I'd assume we've all realized that CPU manufacturers have (almost?) reached the limit of how much performance they can get out of one core, and have been increasing the number of cores (and the number of logical CPUs) instead. As a rough guide, here's a timeline for both Intel and AMD chips:

• January 2002, Intel's first single core with hyper-threading (Northwood, Pentium 4)
• May 2005, Intel's first dual core (Smithfield, Pentium D)
• May 2005, Intel's first dual core with hyper-threading (Smithfield, Pentium EE)
• August 2005, AMD's first dual core (Manchester, Athlon 64 X2)
• January 2007, Intel's first quad core (Kentsfield, Core 2 Quad)
• March 2008, AMD's first quad core (Agena, Phenom II X4)
• November 2008, Intel's first quad core with hyper-threading (Bloomfield, Core i7)
• June 2009, AMD's first six core (Istanbul, Opteron 24XX)

And here's the same thing as a graph:

• 

Now, if it takes 10 years to write an OS, then based on this information how many CPUs would you expect after another 120 months?

Of course I should point out that this is "CPUs per chip", and ignores computers with multiple chips (e.g. 2-way, 4-way and 8-way motherboards)...


Cheers,

Brendan

I got it to work like a charm with the LAPIC timer interrupt, which is nice. I also discovered that QEMU re-routes the PIT IRQ to IRQ2 in APIC mode. I still need to figure out why it won't fully boot under VMWare.

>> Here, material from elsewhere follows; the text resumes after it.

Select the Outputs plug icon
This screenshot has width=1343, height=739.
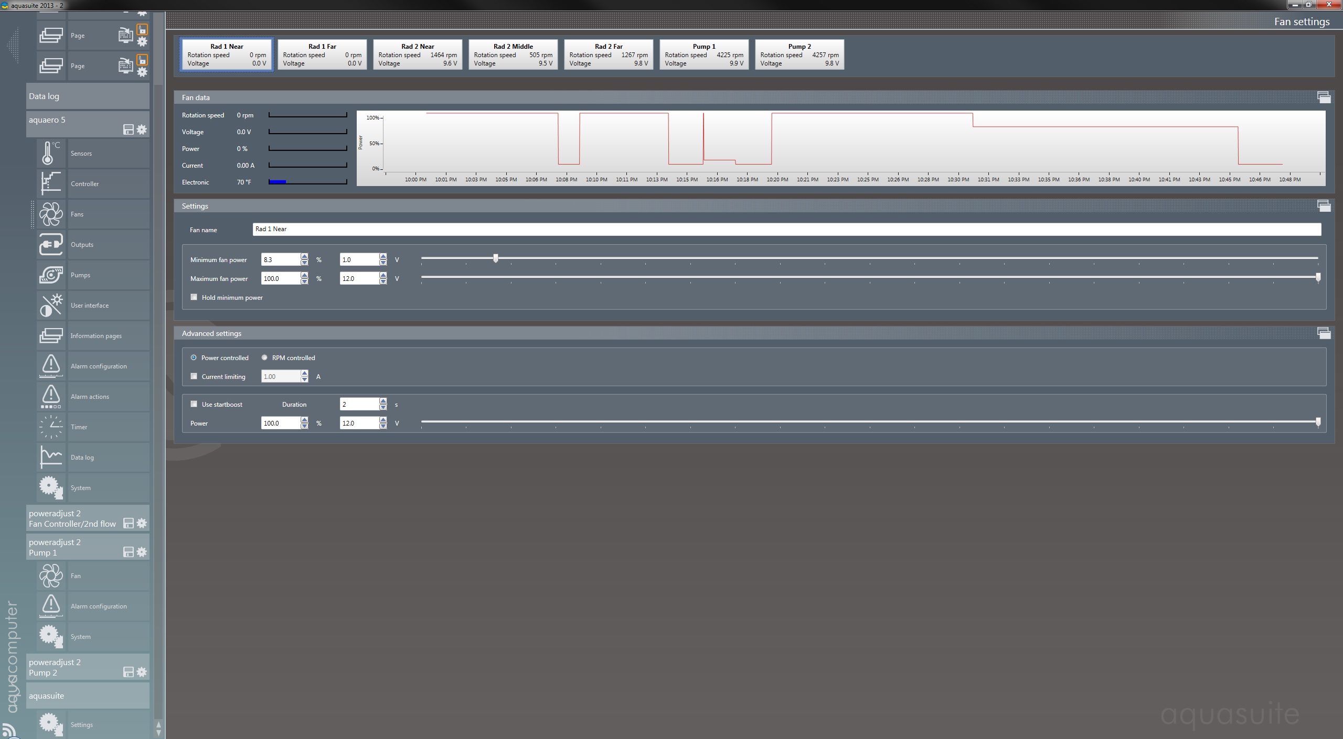(51, 244)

My scheduler uses a set of 32 queues, one for each priority level, and there is a bitmap which tracks which queues are populated. Then each CPU grabs a kernel lock in turn before checking the bitmap and dequeuing the next task to run. That is my adaptation of a simple single-CPU scheduler.

Edit: VMWare actually routes the 8254 timer to two IRQs in APIC mode, IRQ0 as an ExtINT and IRQ2 as a fixed int. Go figure. Working now.